Para el autor de Sefarad (2001), "el cuento necesita un espacio que acaba siendo el del libro pero que no empieza en el libro. En un ecosistema literario saludable, las revistas y los periódicos eran ese lugar de nacimiento". En ese sentido, apunta hacia el clásico ejemplo para cualquier amante de la lectura: The New Yorker, la revista semanal que desde 1925 se mantiene fiel a si misma y a sus principios publicando un relato de ficción y en cuyas páginas han crecido algunos de los mejores escritores del siglo XX. "Pero tristemente los medios españoles no son hospitalarios con el cuento". Crítico con una información que mira con "abatimiento y desdén" la cultura ("y yo tengo mucho respeto por la inteligencia de los lectores"), añadió. "Hoy hay más literatura en un vagón de metro que en un suplemento cultural".

Este académico de la Lengua creía que seguiría concibiendo muchas más historias breves, pero no fue así. Para el escritor, el cuento no pasa por su mejor momento, al menos en España, algo que para él tiene relación directa con los periódicos. Los medios de comunicación "han perdido ese hábito maravilloso de pedirle cuentos a los autores" y han ido relegando el espacio del cuento al del microrrelato, sobre todo en verano. "Los periódicos españoles han decidido dejar de serlo, para convertirse en puestos de chucherías", escribe en el epílogo de Nada del otro mundo, en el que reconoce que para ser un genio de lo breve hay que ser Monterroso: "Lo más que quieren son microrrelatos y me niego porque, para hacerlos bien, tienes que ser Augusto Monterroso. (…) Los directivos de los periódicos españoles viven con la extraña convicción de que el mejor público posible son las personas a las que no les gusta leer, lo cual es casi como que los bodegueros enfocaran sus vinos a seducir a los abstemios. Los medios de comunicación "han dejado también de publicar crítica de música clásica", aunque las salas de conciertos "están llenas", añade Muñoz Molina. "Nunca ha habido más público que ahora en las grandes exposiciones, y uno va en el metro y la gente va leyendo literatura. Entonces, ¿por qué este desprecio, este recelo hacia la literatura, la música o las artes en el sentido más noble?", se pregunta. "¿Para quiénes están trabajando los periódicos?

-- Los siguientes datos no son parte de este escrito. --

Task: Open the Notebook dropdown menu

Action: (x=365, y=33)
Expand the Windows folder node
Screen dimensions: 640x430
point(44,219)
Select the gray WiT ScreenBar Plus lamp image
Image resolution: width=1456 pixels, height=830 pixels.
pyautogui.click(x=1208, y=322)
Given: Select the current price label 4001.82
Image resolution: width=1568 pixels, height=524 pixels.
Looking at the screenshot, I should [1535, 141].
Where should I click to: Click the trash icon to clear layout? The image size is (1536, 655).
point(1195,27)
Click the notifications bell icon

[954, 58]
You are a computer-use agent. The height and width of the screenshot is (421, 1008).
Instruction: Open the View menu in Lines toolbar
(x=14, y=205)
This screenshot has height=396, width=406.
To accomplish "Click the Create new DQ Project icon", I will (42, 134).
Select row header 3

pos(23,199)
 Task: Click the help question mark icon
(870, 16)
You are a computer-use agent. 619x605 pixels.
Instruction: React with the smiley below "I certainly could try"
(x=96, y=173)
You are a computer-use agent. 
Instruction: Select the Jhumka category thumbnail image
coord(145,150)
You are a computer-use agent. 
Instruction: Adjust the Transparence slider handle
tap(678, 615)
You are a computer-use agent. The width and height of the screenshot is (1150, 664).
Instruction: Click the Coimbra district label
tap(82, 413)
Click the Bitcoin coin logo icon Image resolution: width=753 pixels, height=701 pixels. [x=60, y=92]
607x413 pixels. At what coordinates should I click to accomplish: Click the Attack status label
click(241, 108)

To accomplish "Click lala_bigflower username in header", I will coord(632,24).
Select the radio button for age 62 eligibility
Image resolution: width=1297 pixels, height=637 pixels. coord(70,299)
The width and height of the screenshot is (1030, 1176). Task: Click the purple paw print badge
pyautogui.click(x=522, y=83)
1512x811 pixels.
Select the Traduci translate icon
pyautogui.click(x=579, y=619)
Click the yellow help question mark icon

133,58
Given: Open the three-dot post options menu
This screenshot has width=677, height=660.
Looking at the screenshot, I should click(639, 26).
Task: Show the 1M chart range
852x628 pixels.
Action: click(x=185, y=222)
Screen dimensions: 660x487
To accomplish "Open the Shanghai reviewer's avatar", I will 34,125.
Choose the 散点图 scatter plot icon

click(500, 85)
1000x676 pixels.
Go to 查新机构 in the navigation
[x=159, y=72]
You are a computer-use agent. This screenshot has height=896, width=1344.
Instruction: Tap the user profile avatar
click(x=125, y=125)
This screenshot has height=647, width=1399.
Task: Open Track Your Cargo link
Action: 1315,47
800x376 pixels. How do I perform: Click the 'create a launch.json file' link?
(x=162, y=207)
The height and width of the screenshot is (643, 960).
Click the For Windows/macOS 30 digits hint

Creo que para los fantasmas que tienen en la cabeza", subraya el escritor.

   Antonio Muñoz Molina viajó hace unos días a Holanda para presentar la traducción de La noche de los tiempos (2009), que transcurre en parte en los comienzos de la Guerra Civil y que ha salido también en alemán y se publicará en francés, inglés, italiano y polaco. De momento, dice que no tiene ninguna novela entre manos: "Jacques Brel tuvo el talento de saber cuándo tenía que dejar de escribir canciones". ¿Será un aviso?